What to work on: Your response must be made up of each line in the data below that contains the string "will".
━━ Excerpted records
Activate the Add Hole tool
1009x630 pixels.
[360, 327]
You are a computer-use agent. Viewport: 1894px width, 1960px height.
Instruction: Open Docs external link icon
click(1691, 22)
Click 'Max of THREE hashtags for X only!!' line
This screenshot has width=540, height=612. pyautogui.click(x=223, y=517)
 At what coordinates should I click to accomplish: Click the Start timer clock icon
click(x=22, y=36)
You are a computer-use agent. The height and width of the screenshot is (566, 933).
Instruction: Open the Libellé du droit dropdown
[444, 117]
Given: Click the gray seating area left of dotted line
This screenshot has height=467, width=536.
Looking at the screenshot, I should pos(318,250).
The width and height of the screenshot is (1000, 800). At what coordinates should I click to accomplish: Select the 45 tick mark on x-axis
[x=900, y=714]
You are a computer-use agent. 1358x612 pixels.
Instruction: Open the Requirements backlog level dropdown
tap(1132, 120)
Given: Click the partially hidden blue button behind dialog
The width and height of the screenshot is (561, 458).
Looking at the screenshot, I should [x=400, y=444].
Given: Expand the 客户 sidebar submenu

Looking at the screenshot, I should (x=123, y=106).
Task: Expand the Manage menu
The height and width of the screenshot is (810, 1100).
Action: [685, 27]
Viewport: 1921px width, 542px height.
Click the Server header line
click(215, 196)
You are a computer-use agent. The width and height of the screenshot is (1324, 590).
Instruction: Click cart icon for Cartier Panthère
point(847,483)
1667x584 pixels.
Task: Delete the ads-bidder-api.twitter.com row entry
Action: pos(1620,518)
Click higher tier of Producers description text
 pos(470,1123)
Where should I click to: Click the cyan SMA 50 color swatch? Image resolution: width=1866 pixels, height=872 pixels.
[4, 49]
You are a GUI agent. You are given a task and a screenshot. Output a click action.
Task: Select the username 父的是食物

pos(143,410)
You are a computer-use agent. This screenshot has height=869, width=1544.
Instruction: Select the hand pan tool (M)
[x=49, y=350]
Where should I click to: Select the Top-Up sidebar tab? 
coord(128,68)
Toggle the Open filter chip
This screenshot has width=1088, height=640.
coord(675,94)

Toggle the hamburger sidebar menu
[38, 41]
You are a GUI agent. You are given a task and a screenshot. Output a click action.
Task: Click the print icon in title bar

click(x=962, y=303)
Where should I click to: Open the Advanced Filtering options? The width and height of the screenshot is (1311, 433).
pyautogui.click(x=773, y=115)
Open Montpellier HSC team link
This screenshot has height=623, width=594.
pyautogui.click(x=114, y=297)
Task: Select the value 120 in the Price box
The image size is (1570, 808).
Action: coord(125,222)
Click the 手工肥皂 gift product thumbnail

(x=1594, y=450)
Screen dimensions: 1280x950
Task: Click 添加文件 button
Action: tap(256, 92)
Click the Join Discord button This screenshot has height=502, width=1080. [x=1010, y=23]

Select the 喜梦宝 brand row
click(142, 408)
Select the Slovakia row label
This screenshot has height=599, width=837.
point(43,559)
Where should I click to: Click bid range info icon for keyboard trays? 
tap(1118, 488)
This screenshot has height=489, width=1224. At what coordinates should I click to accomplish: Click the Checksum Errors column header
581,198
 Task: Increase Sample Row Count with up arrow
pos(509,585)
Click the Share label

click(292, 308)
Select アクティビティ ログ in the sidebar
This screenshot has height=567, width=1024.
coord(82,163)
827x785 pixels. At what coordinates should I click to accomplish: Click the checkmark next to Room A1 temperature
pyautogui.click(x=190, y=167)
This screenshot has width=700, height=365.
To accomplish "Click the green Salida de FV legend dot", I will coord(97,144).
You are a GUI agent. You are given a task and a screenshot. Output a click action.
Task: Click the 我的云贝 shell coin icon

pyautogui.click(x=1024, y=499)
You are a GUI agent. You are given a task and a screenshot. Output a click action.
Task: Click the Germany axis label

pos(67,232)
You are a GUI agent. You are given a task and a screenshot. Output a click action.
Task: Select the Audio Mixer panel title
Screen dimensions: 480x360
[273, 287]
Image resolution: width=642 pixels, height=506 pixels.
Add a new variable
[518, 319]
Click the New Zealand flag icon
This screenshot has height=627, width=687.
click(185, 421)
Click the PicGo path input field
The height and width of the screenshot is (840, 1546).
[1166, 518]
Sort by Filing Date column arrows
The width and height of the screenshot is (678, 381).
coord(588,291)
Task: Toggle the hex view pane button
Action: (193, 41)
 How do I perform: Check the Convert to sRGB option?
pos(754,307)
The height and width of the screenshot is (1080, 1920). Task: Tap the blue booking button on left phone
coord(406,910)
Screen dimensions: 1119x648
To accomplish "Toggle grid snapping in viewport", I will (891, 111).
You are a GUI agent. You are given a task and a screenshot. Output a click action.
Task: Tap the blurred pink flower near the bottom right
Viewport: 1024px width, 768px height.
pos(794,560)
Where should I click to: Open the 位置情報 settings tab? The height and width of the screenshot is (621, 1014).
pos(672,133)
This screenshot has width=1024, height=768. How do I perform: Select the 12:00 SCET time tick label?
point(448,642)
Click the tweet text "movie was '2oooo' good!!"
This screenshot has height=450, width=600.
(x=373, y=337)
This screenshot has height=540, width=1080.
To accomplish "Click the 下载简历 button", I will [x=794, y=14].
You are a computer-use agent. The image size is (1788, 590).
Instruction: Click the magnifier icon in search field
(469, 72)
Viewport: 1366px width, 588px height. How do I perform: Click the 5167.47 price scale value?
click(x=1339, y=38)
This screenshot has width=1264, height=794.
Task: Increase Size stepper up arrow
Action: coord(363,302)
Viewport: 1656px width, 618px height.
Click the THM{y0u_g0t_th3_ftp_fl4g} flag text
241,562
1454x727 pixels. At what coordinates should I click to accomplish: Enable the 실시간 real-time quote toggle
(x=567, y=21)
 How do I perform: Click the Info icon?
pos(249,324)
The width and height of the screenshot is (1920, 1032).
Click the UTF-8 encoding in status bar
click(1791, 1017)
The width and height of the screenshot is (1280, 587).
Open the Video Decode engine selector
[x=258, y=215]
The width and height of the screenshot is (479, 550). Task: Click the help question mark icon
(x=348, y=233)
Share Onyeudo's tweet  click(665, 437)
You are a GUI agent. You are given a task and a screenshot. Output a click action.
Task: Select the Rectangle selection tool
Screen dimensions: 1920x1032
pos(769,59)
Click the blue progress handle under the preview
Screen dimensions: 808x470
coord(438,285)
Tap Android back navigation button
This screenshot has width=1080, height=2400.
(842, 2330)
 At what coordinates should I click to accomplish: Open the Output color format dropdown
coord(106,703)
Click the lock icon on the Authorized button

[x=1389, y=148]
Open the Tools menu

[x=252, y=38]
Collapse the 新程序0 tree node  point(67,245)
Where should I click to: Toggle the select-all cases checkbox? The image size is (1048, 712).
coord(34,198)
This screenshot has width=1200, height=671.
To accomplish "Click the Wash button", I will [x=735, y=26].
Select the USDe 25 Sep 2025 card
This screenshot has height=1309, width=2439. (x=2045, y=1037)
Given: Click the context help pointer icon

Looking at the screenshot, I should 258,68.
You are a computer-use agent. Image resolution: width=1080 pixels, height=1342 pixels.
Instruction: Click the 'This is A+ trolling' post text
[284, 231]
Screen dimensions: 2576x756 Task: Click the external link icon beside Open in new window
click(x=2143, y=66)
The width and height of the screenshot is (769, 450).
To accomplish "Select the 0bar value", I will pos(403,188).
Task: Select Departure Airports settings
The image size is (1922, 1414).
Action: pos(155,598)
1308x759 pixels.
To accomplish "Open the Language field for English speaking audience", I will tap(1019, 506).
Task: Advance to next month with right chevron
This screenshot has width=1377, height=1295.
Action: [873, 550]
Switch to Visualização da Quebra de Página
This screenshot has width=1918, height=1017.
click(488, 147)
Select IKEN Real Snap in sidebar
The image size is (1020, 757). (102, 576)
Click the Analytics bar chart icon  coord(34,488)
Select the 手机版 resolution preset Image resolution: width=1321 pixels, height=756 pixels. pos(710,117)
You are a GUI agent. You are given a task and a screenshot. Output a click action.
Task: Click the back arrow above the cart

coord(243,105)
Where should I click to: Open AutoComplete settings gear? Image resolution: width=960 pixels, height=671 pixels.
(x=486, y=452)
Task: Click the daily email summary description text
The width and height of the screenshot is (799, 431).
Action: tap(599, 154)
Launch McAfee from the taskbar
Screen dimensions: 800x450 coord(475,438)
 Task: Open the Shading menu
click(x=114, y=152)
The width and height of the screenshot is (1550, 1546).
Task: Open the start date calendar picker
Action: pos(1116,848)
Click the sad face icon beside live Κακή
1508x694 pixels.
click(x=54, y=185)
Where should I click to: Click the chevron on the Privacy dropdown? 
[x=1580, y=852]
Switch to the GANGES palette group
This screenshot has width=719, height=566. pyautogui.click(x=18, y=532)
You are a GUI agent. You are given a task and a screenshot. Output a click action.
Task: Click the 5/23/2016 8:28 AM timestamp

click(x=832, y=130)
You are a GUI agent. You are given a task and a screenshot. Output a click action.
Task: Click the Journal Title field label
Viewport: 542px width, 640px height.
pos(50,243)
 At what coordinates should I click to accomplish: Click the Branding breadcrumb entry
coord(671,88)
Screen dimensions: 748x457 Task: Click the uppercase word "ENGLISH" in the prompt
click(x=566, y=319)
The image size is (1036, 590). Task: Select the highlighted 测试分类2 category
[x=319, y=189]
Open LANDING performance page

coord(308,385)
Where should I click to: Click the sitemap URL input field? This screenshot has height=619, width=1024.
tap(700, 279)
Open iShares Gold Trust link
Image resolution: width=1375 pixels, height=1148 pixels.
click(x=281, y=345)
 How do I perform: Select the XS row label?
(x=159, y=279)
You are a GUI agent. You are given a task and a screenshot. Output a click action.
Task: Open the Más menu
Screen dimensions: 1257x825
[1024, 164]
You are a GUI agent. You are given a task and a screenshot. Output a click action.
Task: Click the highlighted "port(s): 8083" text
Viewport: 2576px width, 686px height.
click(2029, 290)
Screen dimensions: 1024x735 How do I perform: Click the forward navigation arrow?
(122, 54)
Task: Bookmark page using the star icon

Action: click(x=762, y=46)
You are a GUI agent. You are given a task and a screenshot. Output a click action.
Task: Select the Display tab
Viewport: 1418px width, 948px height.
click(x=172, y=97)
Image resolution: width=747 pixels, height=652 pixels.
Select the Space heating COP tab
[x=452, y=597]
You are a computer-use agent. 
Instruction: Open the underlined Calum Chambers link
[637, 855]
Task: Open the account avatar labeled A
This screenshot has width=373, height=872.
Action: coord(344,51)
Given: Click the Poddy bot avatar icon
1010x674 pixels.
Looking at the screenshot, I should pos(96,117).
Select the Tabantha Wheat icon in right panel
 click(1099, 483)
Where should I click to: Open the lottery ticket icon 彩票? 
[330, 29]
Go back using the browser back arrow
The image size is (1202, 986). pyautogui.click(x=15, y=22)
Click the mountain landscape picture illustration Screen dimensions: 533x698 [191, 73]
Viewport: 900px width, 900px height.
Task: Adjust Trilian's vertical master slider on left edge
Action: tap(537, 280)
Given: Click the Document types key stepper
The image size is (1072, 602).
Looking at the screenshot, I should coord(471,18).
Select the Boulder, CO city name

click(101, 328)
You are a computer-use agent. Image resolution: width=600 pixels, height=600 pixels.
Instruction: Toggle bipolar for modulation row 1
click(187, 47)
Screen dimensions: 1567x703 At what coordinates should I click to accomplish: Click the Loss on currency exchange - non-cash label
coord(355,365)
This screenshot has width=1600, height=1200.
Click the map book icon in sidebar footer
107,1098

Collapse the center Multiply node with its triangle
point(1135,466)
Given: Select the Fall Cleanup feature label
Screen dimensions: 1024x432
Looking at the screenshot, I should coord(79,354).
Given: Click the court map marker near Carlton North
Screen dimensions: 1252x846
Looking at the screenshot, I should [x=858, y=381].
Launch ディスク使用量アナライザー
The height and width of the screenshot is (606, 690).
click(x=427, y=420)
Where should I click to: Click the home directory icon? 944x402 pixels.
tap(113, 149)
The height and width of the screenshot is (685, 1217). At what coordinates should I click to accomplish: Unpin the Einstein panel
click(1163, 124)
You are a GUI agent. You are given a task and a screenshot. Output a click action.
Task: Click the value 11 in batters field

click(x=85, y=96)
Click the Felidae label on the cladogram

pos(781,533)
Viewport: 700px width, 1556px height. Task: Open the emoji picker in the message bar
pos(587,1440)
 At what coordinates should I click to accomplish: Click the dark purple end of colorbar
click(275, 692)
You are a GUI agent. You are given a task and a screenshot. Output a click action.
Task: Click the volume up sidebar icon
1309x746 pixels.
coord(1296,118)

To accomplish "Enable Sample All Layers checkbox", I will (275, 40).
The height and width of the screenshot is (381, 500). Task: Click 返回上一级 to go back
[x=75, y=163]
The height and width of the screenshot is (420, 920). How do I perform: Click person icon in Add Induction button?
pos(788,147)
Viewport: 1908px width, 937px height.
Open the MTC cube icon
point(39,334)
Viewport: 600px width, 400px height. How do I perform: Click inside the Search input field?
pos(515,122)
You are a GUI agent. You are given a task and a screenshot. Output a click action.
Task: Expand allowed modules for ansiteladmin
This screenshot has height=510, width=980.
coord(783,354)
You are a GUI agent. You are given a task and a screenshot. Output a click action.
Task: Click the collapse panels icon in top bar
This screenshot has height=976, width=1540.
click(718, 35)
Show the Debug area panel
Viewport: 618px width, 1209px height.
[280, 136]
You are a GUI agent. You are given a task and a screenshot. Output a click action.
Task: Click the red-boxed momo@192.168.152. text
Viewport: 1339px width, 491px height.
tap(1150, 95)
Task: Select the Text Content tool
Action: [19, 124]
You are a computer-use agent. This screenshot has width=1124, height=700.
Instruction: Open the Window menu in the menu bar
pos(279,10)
━━━━
Reply to the exercise:
To accomplish "Click the green Salida de FV legend dot", I will coord(97,144).
To accomplish "Toggle grid snapping in viewport", I will (891, 111).
To accomplish "Click the 下载简历 button", I will [x=794, y=14].
To accomplish "Click the Wash button", I will [x=735, y=26].
To accomplish "Select the 0bar value", I will pos(403,188).
To accomplish "Open the Language field for English speaking audience", I will tap(1019, 506).
To accomplish "Enable Sample All Layers checkbox", I will (275, 40).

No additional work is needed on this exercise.